Here's how it actually works.
The Scoring Model
You start at 110 points. Every practice that is not implemented deducts points. The amount varies by practice based on its assessed criticality. Some deductions are small. Some are significant. A handful of high-value controls can drop your score substantially on their own.
The floor that matters: if your score is below 88, you cannot bid on contracts requiring CUI handling. That's not a soft guideline. It's a hard cutoff. Contracting officers check the Supplier Performance Risk System (SPRS) before award. No entry, or an entry below 88, and the conversation is over before it starts.
The number that should wake you up: −12 That's the average SPRS score among DoD contractors when assessed independently. Not 88. Not 50. Negative twelve. For years, contractors self-reported scores near perfect. When auditors actually looked, the reality was dramatically different.
Why Self-Reported Scores Were Wrong
The SPRS system previously relied entirely on contractor self-assessment. There was no verification, no audit, no external check. Contractors filled out their scores and submitted them. Unsurprisingly, the scores tended to be optimistic, not always from dishonesty, but from a genuine lack of understanding about what "implemented" actually means under NIST 800-171.
A control isn't implemented because you have a policy that says you do it. It's implemented when the technical and procedural evidence demonstrates that it is consistently, verifiably in place. That's a different bar than most contractors were applying.

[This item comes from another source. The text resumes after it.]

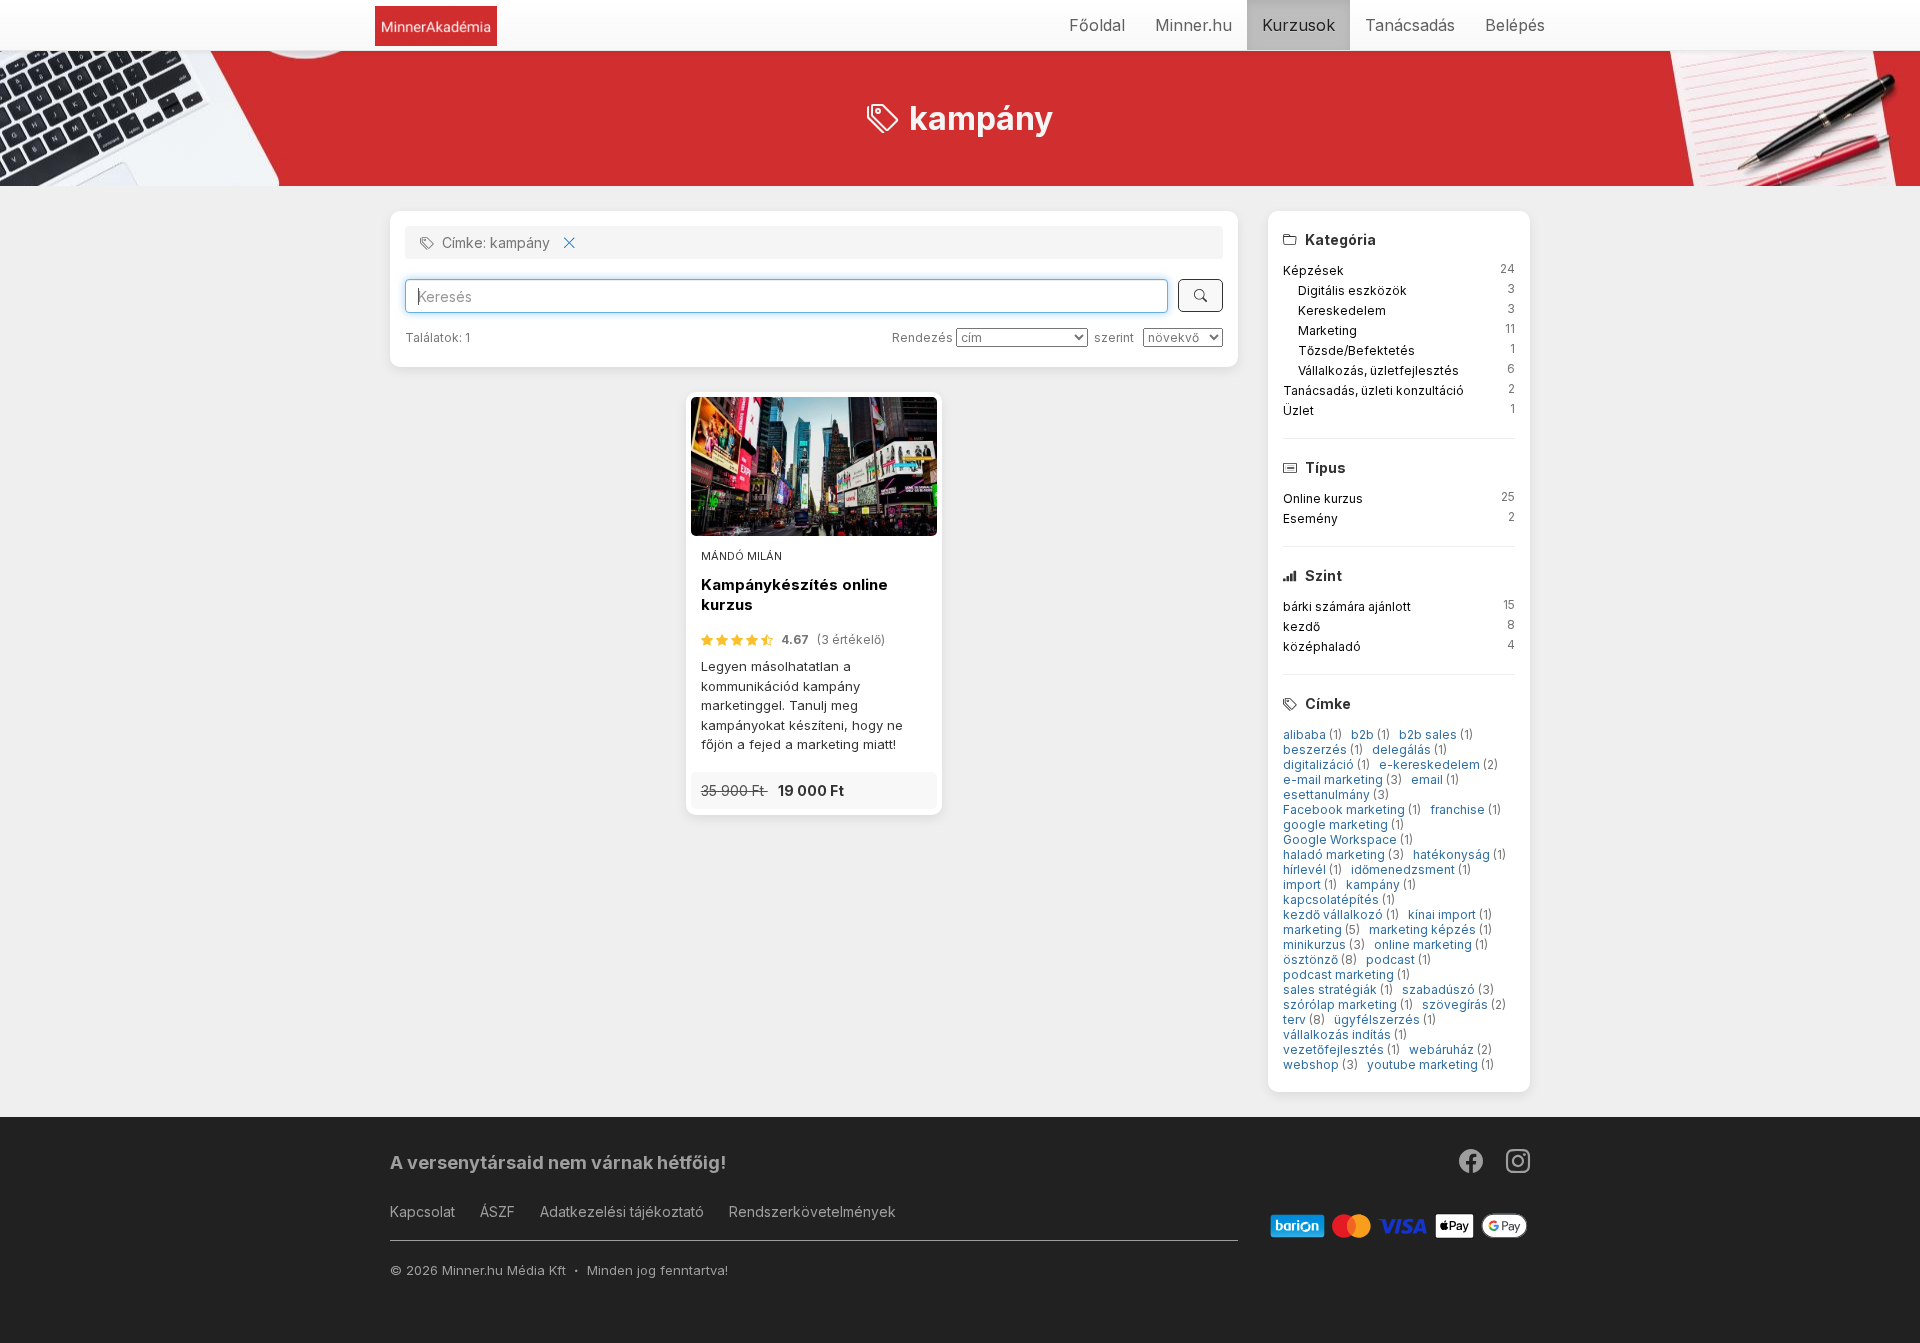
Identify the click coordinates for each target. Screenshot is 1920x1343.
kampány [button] (1374, 884)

The Controls That Hit Hardest
Certain practices carry heavier point weights because of their criticality. Multi-factor authentication is one of the most significant, and it also cannot be put on a Plan of Action & Milestones (POA&M). If MFA is not implemented before your assessment, you fail that control with no deferral option. Same with encryption of CUI at rest and in transit.
These aren't edge cases. They're foundational controls that a large percentage of small contractors haven't fully implemented, particularly in environments that evolved organically without a dedicated security function.

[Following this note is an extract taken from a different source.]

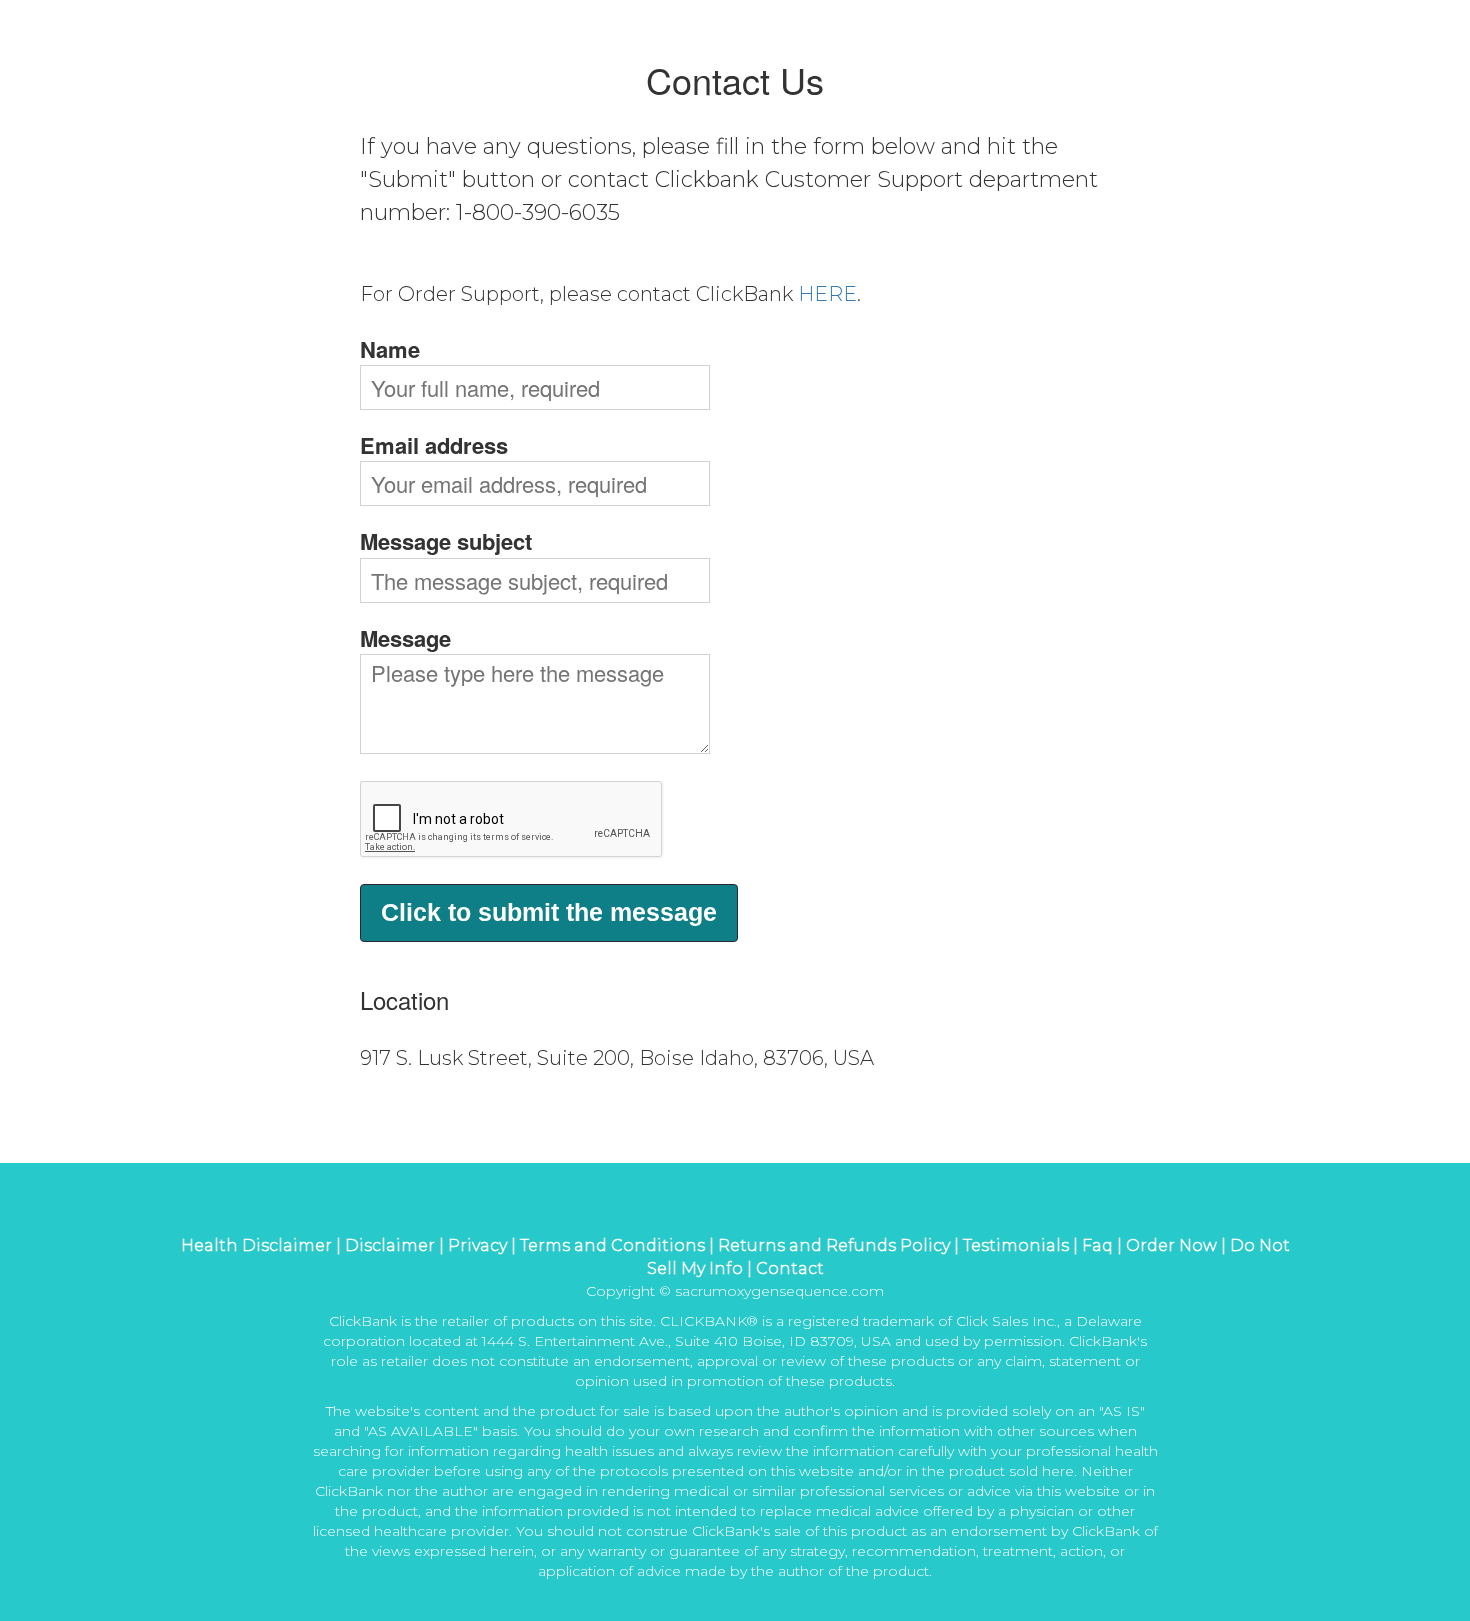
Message (405, 638)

What Your Score Actually Means for Business
Your SPRS score is public-facing within the federal procurement system. It influences not just whether you can win a contract but how contracting officers perceive your risk profile. A score near 110 signals a mature security program. A score near the floor signals the opposite, and that perception follows you into every bid you submit.
Knowing your real score before a solicitation requires it gives you time to close the gaps that matter most, improve your score meaningfully, and enter the bidding process from a position of actual confidence rather than optimistic guesswork.